• Required tasks:
1. Reproduce the passage on the shipyard welding apprenticeship, starting at "Holmes and Dumond" and ending at "of hand tools.".
2. Using the passage on the shipyard welding apprenticeship, answer yes or no for each statement and quote the words that decide it: (a) The apprentices earn an elective credit toward their high school diploma for the class. (b) A guest speaker comes in once a month. (c) Baptist Hill Middle/High School is in an urban area.
Segment Start: Excerpted text
Holmes and Dumond designed a curriculum structured with a duality of classroom instruction and hands-on practice in the shipyard based on the SC Standards for Welding Technology I and II. Dumond added other pertinent lessons, including soft skills, career development, communication skills and financial literacy. Other topics covered in the classroom include basic math and measurement, journal writing and identification of hand tools.
“The Baptist Hill apprentices earn an elective credit toward their high school diploma for this class, so we incorporate a well-rounded skill set for them as they transition to college and full-time employment,” Dumond explained. “We want them to be successful in their career, and in life. The opportunities for learning are everywhere in this shipyard. Apprentices observe a myriad of activity such as a barge being repaired, a tugboat being drydocked, a hatch cover being fabricated and a ship being launched. It is an exciting place to learn and ameliorate their job skills. Additionally, every week we have a guest speaker come in to cover topics such as safety procedures, firefighting, 401Ks and investing as well as artistic welding.”
Libby Singletary, human resources director, added, “All of us at Stevens Towing are so proud to be part of the company’s community outreach to provide opportunities engaging local high school students in learning a skill that will enhance their lives. Learning a job skill can be transformational, it changes your life forever.”
The principal of Baptist Hill Middle/High School immediately saw the benefits of youth apprenticeship. “Since we are located in a rural area with limited business and industry opportunities for our students, when we were approached by Stevens Towing to develop an apprenticeship opportunity, we knew we had to make it work,” said Vanessa P. Brown, M.A.T., M.Ed. “Our partnership with Stevens Towing helps us to meet our goal of ensuring our students have access to opportunities to prepare them for college and career readiness. The students enjoy being a part of the real-world work environment while learning welding skills from the people who do it every day. Stevens provides authentic career readiness to our students.”
Segment End: Excerpted text
Segment Start: Listed records
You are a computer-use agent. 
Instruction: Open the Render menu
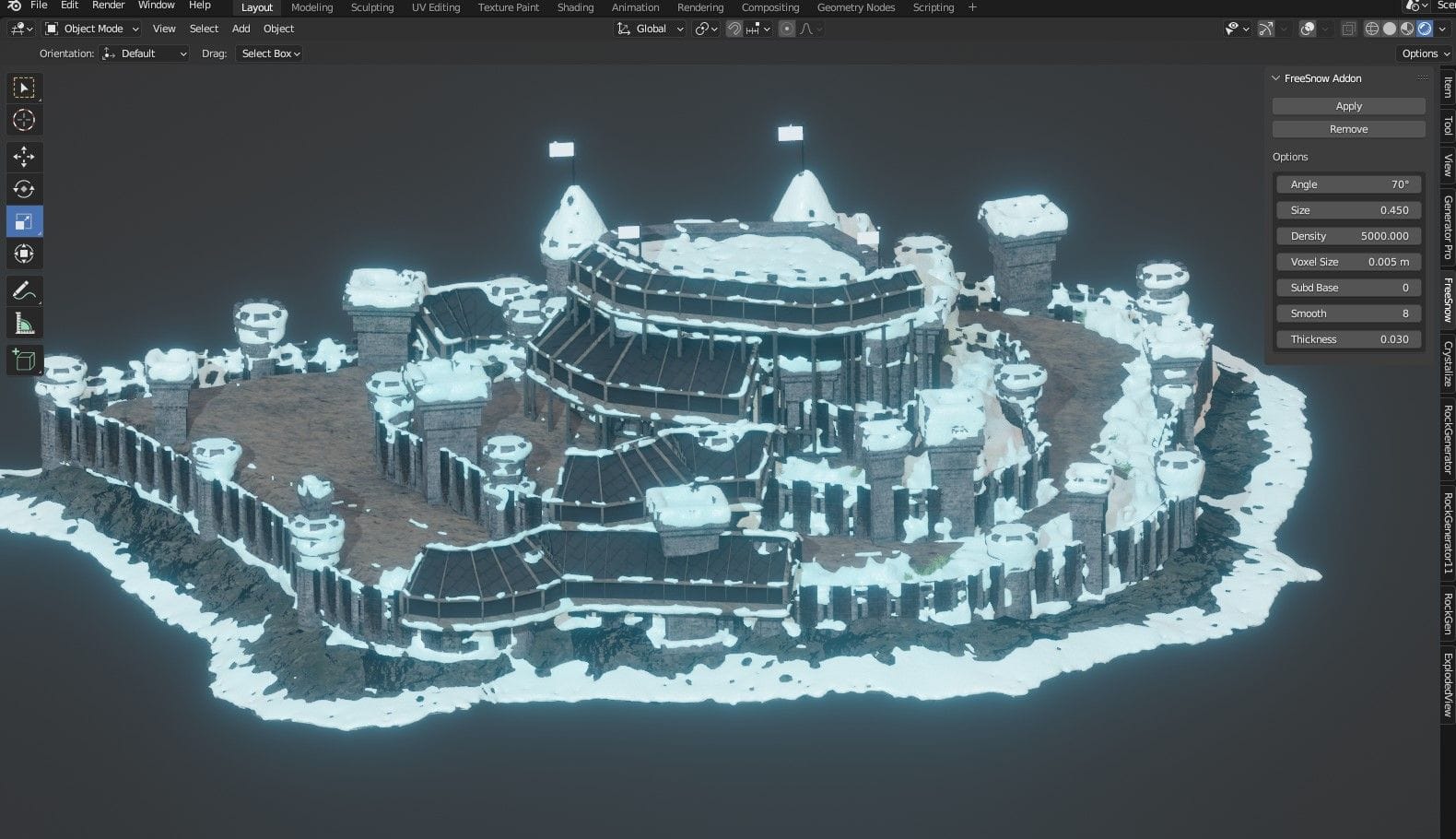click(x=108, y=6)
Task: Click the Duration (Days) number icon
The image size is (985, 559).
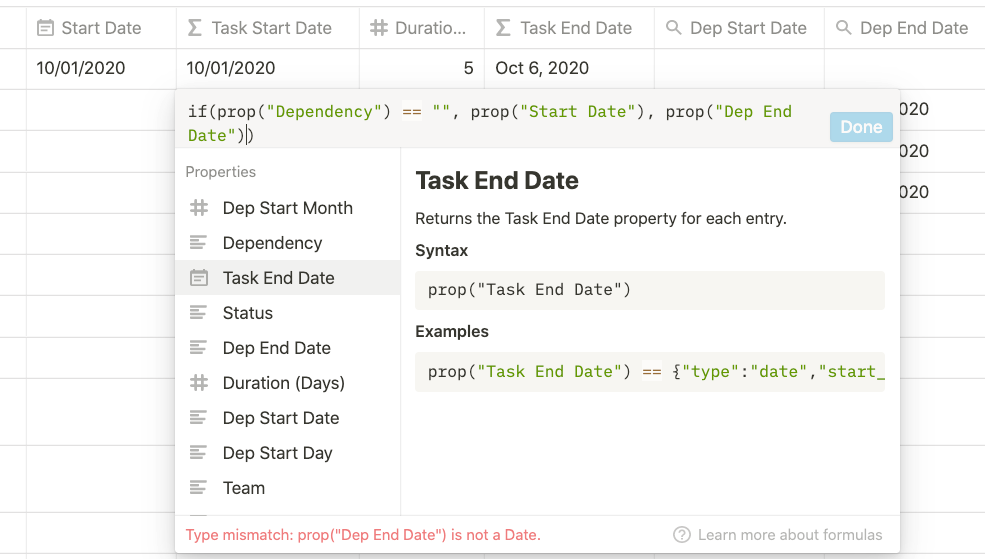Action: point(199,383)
Segment End: Listed records
• Answers below:
1.
Holmes and Dumond designed a curriculum structured with a duality of classroom instruction and hands-on practice in the shipyard based on the SC Standards for Welding Technology I and II. Dumond added other pertinent lessons, including soft skills, career development, communication skills and financial literacy. Other topics covered in the classroom include basic math and measurement, journal writing and identification of hand tools.

2.
(a) Yes: "The Baptist Hill apprentices earn an elective credit toward their high school diploma for this class"
(b) No: "every week we have a guest speaker come in"
(c) No: "Since we are located in a rural area with limited business and industry opportunities for our students"